> **PROVIDED TEXT**
-=-=-

Two statistical approaches, (1) cluster analysis (grouping diseases), and (2) latent factor analysis (grouping patients), are commonly used to examine clusters in the general population to accomplish this stratification [4]. However, both approaches have inherent methodological and clinical/intervention complexity. To summarise, on a practical level, they risk producing results that are too abstract (e.g. unobservable latent variables) and generally over-simplifying (e.g. to a handful of combinations when there are actually a huge number that matter) compared to what can actually be observed and acted on in clinical practice: symptoms, signs, and conditions. It is also not obvious that highly prevalent clusters in the general population will be the same combinations associated with outcomes that place most pressure on the supply constraints of healthcare systems, such as costs of (potentially preventable) emergency admissions and overall costs of secondary care.

We drew instead on more simple descriptive analysis to assess all observable condition combinations and their (potentially preventable) secondary care costs [5]. We examined the distribution and top 10 unique multimorbidity combinations contributing to total secondary care costs for a cohort of patients, all (over 8 million) patients with an NHS inpatient admission in England in 2017/18. As well as contribution to total system costs, we examined the combinations with particularly high costs for individual patients. Finally, multimorbidity is dynamic and conditions can accumulate over time, so we looked at the sum of costs for all overlapping conditions in the top 10 (e.g., summing costs for all unique combinations containing, at least, diabetes + hypertension), which might offer priority targets for prevention of disease accumulation.

The main limitations were a focus on a single outcome (costs), in a single healthcare setting (secondary care), with potential under-recording of conditions. However, conditions appeared to be well-recorded and we attempted to backfill missing, healthcare costs are an extremely important outcome for policymakers, and secondary care is the highest cost healthcare setting.

Key findings/implications for policy and practice:

• There are no clear discrete disease combinations at which to target interventions, which implies a generalist/multidisciplinary team approach will remain important rather than pathways/guidelines based on a few specific disease clusters.

-=-=-

> **EXERCISE DATA**
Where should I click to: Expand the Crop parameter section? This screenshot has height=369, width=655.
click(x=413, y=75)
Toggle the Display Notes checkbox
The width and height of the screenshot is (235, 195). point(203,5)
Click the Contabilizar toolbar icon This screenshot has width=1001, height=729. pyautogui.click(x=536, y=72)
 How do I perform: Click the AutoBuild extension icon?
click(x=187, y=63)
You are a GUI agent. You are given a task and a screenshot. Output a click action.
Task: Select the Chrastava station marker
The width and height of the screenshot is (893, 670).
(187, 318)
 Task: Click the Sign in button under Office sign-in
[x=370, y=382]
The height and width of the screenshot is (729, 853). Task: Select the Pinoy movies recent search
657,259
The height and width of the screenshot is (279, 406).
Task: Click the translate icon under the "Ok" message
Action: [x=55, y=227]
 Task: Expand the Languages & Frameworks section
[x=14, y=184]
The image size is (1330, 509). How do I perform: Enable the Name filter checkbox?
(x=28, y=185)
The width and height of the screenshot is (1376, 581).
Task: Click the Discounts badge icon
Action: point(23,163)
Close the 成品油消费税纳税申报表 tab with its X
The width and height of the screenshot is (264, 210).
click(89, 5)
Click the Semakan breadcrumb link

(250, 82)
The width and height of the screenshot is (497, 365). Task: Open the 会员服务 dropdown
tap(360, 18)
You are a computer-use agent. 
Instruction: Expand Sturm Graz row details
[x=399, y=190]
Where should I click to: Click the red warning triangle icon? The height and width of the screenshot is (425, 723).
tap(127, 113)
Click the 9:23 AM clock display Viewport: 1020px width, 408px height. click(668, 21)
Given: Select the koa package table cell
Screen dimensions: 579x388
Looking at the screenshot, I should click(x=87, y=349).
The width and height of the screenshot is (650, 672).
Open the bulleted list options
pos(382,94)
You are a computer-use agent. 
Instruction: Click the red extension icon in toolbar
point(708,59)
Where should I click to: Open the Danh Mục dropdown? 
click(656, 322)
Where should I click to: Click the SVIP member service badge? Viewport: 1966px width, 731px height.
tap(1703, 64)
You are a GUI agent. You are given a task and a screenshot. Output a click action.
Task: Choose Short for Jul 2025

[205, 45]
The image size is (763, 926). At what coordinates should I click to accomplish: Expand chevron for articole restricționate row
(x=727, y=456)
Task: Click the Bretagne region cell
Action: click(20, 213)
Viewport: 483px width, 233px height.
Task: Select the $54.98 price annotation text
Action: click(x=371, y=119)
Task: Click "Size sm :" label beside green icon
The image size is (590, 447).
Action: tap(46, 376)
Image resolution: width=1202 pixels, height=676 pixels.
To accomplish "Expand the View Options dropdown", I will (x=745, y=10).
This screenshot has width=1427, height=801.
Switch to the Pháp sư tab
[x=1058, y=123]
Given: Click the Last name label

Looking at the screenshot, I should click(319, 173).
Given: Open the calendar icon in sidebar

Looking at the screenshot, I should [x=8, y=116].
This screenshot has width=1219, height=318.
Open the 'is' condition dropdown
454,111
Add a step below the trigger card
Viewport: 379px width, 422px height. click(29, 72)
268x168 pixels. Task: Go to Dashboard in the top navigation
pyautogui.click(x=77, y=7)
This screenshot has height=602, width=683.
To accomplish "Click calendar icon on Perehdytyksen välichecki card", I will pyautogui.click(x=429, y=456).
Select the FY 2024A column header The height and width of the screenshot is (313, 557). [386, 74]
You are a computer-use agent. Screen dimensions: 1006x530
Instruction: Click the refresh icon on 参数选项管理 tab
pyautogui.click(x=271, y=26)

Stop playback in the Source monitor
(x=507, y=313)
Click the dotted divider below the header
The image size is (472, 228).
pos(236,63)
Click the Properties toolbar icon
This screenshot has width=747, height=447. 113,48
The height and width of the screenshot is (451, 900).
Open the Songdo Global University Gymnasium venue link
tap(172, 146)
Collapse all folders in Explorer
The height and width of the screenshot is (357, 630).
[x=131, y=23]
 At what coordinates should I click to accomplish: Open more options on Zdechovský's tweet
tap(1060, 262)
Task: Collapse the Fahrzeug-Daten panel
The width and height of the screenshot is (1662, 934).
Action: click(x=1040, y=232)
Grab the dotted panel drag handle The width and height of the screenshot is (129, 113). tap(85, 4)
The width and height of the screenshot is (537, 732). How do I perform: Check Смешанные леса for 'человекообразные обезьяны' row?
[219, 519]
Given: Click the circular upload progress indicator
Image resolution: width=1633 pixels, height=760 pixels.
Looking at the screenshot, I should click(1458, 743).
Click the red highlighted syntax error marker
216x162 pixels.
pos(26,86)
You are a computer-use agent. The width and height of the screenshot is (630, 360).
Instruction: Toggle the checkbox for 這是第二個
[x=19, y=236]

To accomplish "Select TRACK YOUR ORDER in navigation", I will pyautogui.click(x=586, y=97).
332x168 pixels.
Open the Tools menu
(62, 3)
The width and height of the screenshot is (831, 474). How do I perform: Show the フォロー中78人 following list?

-=-=-

> **PROBLEM 1**
According to the multimorbidity passage, how many patients were in the cohort studied, and what did they have in common?
> **PROBLEM 2**
Extract the multimorbidity passage word for word from "The main limitations" to "cost healthcare setting.".

> **TASK RESPONSE 1**
Over 8 million patients, all with an NHS inpatient admission in England in 2017/18.

> **TASK RESPONSE 2**
The main limitations were a focus on a single outcome (costs), in a single healthcare setting (secondary care), with potential under-recording of conditions. However, conditions appeared to be well-recorded and we attempted to backfill missing, healthcare costs are an extremely important outcome for policymakers, and secondary care is the highest cost healthcare setting.